Allerdings müßten wir auch erklären, daß sie darüber hinaus zumindest noch einen pädagogischen Wert haben. Sie stellen das Instrument dar, mit dem derjenige, der Lesen lehrt, sofort die Knotenpunkte erkennt, auf die er die Aufmerksamkeit des Zöglings lenken muß. Mithin würden sie auch dazu dienen, Lesen zu lehren. Aber da man auch diejenigen lehren muß, richtig zu lesen, die nicht mehr Analphabeten sind, dienen sie auch dem reifen Leser, dem Kritiker, dem Schriftsteller dazu, einen sicheren Blick auszubilden.

Man müßte also begreiflich machen, daß, wenn das Wörterbuch nicht genügt, um einen guten Schriftsteller zu machen, gute Schriftsteller trotzdem Wörterbücher benutzen. Ohne daß deshalb der Zingarelli und die Canti von Leopardi zur selben diskursiven Gattung gehörten.

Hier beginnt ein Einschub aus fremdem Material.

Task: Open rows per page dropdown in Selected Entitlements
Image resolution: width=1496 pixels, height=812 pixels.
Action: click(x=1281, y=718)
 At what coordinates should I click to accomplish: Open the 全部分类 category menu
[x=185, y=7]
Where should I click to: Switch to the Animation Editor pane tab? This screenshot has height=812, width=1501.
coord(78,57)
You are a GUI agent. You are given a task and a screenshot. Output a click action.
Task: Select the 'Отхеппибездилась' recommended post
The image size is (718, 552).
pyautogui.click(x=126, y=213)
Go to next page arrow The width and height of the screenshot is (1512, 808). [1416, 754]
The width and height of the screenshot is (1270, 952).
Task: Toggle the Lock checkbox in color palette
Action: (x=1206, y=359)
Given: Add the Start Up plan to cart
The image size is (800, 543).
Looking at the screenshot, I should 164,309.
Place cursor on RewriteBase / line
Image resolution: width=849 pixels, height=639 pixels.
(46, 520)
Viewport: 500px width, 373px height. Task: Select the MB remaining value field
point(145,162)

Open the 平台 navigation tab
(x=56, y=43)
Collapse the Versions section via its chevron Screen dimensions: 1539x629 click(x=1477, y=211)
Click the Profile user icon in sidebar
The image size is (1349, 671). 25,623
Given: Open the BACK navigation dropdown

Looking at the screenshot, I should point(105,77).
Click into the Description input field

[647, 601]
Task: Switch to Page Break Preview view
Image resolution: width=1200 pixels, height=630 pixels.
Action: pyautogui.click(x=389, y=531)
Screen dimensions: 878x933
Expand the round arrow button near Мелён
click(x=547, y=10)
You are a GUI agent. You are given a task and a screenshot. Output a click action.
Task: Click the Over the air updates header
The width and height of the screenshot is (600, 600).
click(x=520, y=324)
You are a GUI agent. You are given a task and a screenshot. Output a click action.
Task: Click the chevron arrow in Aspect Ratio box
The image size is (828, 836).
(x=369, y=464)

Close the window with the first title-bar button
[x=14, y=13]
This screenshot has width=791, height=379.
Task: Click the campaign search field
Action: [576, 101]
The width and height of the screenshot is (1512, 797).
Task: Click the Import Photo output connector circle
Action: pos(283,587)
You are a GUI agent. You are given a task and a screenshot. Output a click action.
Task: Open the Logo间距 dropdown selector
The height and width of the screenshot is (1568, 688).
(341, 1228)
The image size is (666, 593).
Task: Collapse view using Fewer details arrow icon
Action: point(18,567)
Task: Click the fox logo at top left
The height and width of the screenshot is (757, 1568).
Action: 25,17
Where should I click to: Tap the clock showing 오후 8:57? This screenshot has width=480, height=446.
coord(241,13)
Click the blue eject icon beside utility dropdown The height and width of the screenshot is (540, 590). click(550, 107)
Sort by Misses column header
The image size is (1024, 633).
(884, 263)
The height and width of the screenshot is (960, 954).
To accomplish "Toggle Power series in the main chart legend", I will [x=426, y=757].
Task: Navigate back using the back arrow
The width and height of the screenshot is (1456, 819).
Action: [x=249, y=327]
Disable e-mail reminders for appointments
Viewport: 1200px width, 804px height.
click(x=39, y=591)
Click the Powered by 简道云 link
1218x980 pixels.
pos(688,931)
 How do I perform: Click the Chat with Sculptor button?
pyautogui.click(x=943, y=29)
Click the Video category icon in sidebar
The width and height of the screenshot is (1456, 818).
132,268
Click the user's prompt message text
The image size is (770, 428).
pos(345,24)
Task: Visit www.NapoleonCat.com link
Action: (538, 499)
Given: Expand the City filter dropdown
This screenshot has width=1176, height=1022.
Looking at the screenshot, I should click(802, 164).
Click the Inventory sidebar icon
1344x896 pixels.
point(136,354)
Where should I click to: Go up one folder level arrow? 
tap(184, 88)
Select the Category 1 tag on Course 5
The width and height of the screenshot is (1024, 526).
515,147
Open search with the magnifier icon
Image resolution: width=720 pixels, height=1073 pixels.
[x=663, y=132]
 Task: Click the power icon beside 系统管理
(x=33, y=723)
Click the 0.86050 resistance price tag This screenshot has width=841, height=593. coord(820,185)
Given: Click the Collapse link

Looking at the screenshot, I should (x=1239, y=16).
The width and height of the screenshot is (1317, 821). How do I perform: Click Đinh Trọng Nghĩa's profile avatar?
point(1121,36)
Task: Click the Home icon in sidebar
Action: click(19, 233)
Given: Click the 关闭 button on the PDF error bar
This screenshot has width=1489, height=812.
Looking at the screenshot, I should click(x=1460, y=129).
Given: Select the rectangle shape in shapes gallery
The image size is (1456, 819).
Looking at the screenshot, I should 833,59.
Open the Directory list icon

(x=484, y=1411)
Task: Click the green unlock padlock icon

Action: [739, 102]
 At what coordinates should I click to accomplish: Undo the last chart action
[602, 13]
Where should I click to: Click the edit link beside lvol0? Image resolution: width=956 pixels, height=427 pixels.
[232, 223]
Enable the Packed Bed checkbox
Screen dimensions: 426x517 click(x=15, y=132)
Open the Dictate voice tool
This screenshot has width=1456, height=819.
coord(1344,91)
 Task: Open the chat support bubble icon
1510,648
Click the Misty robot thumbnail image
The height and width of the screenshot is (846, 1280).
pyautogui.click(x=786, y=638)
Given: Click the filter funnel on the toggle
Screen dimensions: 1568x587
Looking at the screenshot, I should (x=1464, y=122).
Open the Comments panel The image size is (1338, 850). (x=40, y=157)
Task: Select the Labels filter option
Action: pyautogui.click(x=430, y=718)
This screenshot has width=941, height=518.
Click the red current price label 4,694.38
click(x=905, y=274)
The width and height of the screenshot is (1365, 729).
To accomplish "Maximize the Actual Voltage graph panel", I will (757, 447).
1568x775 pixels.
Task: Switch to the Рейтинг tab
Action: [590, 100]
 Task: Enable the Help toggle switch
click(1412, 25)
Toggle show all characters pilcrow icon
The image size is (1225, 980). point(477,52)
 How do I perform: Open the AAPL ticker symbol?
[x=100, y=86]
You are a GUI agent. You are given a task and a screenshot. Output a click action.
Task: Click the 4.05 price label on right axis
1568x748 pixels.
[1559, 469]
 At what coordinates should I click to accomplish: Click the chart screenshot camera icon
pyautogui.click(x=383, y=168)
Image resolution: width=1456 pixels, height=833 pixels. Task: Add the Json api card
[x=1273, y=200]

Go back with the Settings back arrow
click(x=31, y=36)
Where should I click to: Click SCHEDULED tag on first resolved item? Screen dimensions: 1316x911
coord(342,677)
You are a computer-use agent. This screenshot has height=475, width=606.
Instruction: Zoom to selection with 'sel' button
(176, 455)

Dennoch sind die Gegner der Textsemiotik nicht imstande, vielleicht auch wegen eines Fehlverhaltens der Semiotiker, die beiden Kritikformen (die der Textsemiotik und die der semiotisch orientierten Textkritik) zu unterscheiden. Und daher entgeht ihnen der Sinn jenes dritten Typs von Kritik, den ich angesprochen habe, des einzigen, der uns helfen kann, die Art der Formbildung eines Textes zu verstehen.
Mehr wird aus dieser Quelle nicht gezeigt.